Р. S. Меня беспокоит опасение, что правительство поставит внешнюю законность выше внутренней справедливости, украся корону нового монарха трупом юного героя лишь по недостатку формальных улик против меня, ветерана революции. Я протестую против такого исхода всеми силами души моей и требую для себя справедливости. Только трусостью правительства можно было бы объяснить одну виселицу, а не две.

Андрей Желябов».

Получив заявление, следственные власти были так поражены его содержанием, что составили особый протокол осмотра этого документа, подписанный жандармским майором Беком, товарищем прокурора судебной палаты Муравьевым, будущим обвинителем на процессе, и двумя понятыми. Андрей же почувствовал огромное облегчение. Теперь было все, как надо. Одно огорчало: мысль о Соне. Для нее это страшный удар, ведь она, конечно, надеется на его спасение, строит, наверно, какие-нибудь сумасшедшие планы, а после такого письма — какое же спасение? Тут виселица. Очень скорая. Может, через неделю, а может, и через два дня. Соня будет сокрушена, убита, товарищи станут восхищаться, а некоторые добрые друзья — есть и такие — скажут: «А все же Тарас любит эффекты!» Но суть в том, что иначе поступить невозможно.

Все, что происходило с ним за последний год, было единственно возможным. Никаких других путей не существовало. Он катился по желобу, как дождевая вода в бочку. А для Сони вот что: ведь она любит его так же сильно, как гордится им. И это ей останется: гордиться. В ночь на третье марта он опять замечательно крепко спал.

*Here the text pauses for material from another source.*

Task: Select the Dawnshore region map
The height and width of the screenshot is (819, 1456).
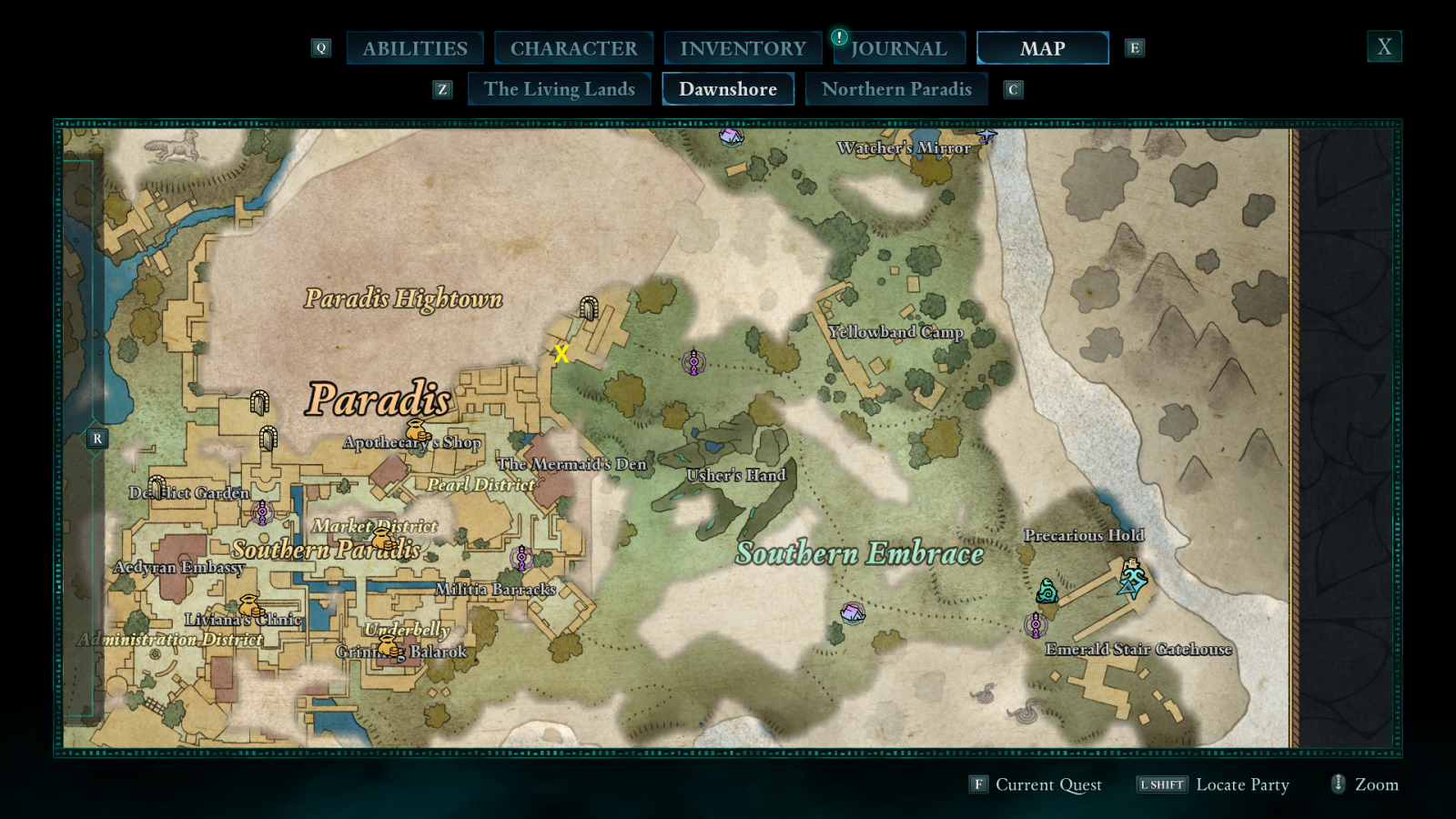Action: [x=728, y=89]
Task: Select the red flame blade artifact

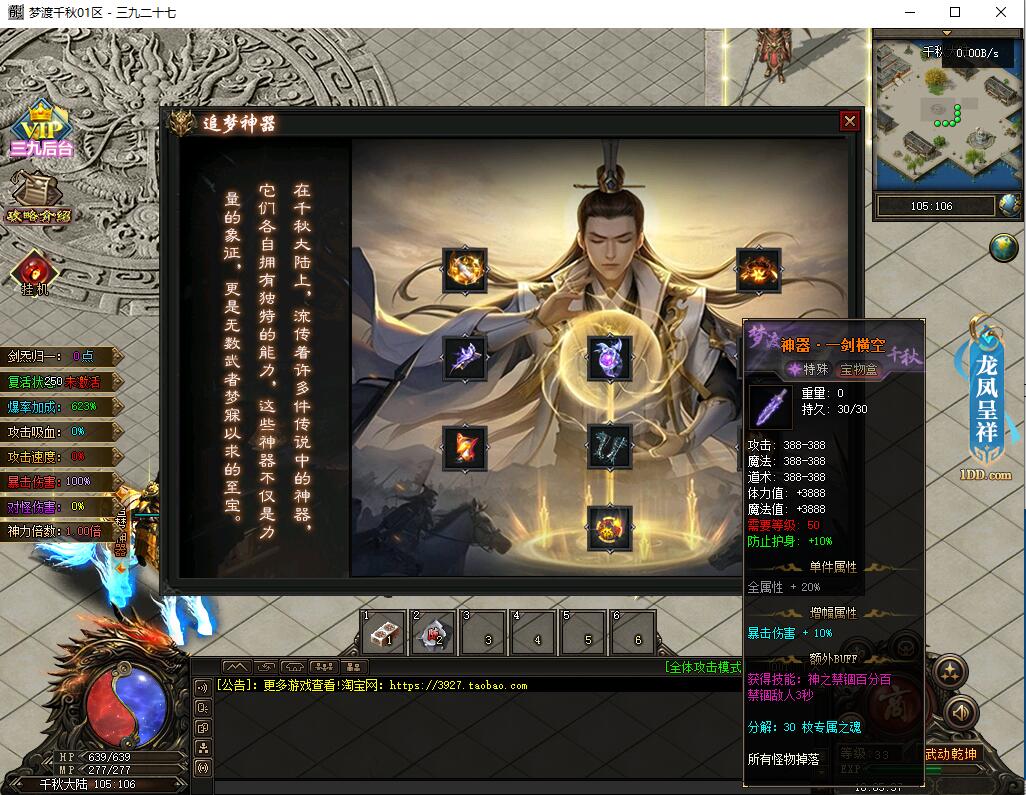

Третьего марта мальчишки-газетчики орали на улицах: «Новые телеграммы о злодейском покушении!» И Соня, куда-то бежавшая с Аркашей Тырковым по Невскому, купила телеграмму и прочитала. Было сказано: «Недавно арестованный Андрей Желябов заявил, что он организатор дела 1-го марта». Аркаша Тырков, милый юноша, студент, тайно влюбленный в Перовскую, тоже прочитал, и некоторое время шли молча. Соня держала телеграмму в руке. Раза три разворачивала ее и читала. Аркаша спросил:

— Зачем же он так сделал?

— Верно, нужно было, — ответила она.

Нет, надежды не рухнули, силы не покидали ее. Начиналась последняя неделя ее свободы: неделя великого облегчения и одновременно отчаянья. Отчаянья — оттого, что была с ним в разлуке, облегчения — оттого, что пропал всякий страх и все стало ясно.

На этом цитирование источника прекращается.